Dengan hati penuh kekecewaan Lara kembali lagi ke Surabaya. Hanya tinggal satu kasih sayang dari Ibunya yang menyadarkan Lara untuk mengikhlaskan saja suaminya, dan berdoa agar Lara di beri petunjuk yang benar untuk menjalani kehidupan selanjutnya tanpa suami.
Dengan uang pensiun ayah Lara yang sudah meninggal ,Ibunya dan Lara membesarkan Dhimas,karena waktu itu Lara tidak mempunyai pekerjaan. Setelah Dhimas mulai besar, Lara mencoba bekerja. Pekerjaan apapun dilakukankan asal halal dan dapat menghidupi mereka bertiga. Lima tahun kemudian Ibu Lara meninggal,sehingga Lara sendiri yang harus pontang-panting bekerja sambil membesarkan dan merawat Dhimas sendirian.
“Nak Lara..” Lara terkejut karena melihat tamunya sudah berdiri didepannya, sedangkan Dhimas berdiri di belakang jendela kaca.
“Ibu dan bapak ada keperluan apa datang kemari?” Tanya lara datar.
“Nak Lara, kedatangan kami kemari dan atas nama Prawiro, kami ingin meminta maaf karena telah menelantarkan kalian”

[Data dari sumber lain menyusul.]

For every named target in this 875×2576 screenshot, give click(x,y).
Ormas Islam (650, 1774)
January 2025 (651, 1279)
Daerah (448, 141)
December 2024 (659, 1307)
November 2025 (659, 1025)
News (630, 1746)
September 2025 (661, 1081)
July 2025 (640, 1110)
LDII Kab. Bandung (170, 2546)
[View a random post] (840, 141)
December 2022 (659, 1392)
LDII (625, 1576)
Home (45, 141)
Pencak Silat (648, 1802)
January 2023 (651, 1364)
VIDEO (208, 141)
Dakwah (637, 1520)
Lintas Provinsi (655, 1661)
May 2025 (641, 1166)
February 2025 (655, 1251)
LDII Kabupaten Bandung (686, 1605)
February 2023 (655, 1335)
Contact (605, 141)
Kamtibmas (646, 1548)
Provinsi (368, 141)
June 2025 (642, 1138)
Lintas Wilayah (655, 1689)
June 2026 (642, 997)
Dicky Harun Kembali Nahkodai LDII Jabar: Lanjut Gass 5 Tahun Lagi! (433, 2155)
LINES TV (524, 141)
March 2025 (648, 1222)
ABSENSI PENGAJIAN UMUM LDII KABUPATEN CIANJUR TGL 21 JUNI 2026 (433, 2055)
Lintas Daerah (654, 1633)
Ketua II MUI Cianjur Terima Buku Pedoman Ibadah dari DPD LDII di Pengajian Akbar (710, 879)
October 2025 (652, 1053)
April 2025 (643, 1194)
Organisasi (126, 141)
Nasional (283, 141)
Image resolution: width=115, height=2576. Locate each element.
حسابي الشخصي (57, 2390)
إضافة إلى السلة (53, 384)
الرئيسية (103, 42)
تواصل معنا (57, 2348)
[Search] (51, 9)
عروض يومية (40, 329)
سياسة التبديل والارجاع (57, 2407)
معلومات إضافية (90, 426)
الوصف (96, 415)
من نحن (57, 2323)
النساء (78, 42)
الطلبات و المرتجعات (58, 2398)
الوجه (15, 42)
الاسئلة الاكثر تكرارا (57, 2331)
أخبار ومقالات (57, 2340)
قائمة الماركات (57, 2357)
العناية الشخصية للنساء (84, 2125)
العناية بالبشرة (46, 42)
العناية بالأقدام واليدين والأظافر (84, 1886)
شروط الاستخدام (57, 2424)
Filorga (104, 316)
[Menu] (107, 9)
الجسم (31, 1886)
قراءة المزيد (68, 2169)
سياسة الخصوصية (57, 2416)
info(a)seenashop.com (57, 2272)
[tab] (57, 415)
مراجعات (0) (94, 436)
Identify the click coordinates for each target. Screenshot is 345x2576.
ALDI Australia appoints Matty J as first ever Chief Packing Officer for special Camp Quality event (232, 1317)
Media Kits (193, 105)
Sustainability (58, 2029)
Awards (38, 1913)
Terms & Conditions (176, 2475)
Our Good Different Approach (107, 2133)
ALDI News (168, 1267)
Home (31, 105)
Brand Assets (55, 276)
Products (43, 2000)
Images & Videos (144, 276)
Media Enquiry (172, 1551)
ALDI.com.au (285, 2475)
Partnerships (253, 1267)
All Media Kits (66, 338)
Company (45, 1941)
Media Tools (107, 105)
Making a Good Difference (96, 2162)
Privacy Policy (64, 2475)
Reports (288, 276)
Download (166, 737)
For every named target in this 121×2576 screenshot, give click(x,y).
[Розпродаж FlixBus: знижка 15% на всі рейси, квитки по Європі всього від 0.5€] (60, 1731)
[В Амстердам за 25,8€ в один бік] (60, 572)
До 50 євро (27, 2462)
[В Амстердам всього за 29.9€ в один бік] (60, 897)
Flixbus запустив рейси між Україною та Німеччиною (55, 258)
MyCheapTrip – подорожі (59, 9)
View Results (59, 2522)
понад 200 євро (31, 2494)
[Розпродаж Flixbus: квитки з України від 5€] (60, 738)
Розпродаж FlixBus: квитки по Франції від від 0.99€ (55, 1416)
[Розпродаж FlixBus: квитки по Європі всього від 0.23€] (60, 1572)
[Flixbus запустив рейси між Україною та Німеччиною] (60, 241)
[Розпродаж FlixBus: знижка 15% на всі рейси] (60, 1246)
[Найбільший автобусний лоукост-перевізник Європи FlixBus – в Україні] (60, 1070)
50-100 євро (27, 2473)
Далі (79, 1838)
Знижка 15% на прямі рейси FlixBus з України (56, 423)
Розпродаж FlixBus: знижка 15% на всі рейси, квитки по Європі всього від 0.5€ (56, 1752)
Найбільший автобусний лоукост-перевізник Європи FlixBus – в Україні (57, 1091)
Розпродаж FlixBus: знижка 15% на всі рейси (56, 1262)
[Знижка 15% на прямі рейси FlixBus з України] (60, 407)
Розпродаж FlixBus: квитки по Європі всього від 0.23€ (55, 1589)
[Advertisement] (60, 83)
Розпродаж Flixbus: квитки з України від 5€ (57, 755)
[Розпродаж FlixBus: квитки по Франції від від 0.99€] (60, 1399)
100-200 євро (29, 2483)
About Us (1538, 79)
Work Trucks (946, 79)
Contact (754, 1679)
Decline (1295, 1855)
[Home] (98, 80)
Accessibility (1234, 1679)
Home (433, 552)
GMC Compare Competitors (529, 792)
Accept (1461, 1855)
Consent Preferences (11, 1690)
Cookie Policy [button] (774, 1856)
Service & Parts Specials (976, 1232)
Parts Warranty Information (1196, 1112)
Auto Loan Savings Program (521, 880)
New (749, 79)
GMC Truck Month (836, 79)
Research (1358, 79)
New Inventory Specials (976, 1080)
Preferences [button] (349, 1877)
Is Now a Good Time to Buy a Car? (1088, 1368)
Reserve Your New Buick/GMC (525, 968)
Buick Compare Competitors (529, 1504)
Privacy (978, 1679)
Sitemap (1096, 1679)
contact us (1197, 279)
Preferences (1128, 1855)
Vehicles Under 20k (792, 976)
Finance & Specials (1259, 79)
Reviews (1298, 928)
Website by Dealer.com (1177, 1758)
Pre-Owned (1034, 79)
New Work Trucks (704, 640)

“Maaf Pak, Bu, pekerjaan saya masih banyak, langsung saja apa maksud kedatangan Anda kemari?” Potong Lara.
“Kami kemari ingin memberikan uang ini hadiah dari Prawiro. Terimalah….” Lara kaget melihat segepok uang seratus ribuan, entah jumlahnya berapa. Tetapi Lara sadar meskipun Ia sedang butuh uang tetapi tidak harus menunjukkan kepada orang lain bahwa saat ini dia sedang membutukan uang, butuh bayar sekolah, butuh uang belanja dan seandainya dia memikirkan harga diri mungkin tanpa piker panjang dia akan langsung menerimanya.
“Uang apa itu ?”
“Uang ini pemberian Prawiro untukmu, tetapi dengan satu syarat kami harus membawa Dhimas pulang…”
“Maksud Anda, dengan menyogok uang kalian ingin merebut Dhimas dari saya? Maaf Bu, Pak, meskipun Dhimas adalah buah perkawinan saya dan anak Bapak dan Ibu, tetapi sayalah yang membesarkannya dan sayalah yang telah memberinya kasih sayang, walaupun ditambah sepuluh kali lipatpun uang itu tidak akan bisa menyembuhkan luka hati saya, dan sekarang kalian boleh pergi, jangan injak rumah ini lagi…”
“Pergi…Pergi dari sini….”Lara berteriak kesetanan kemudian pingsan. Cepet-cepat Dhimas memeluk Ibunya.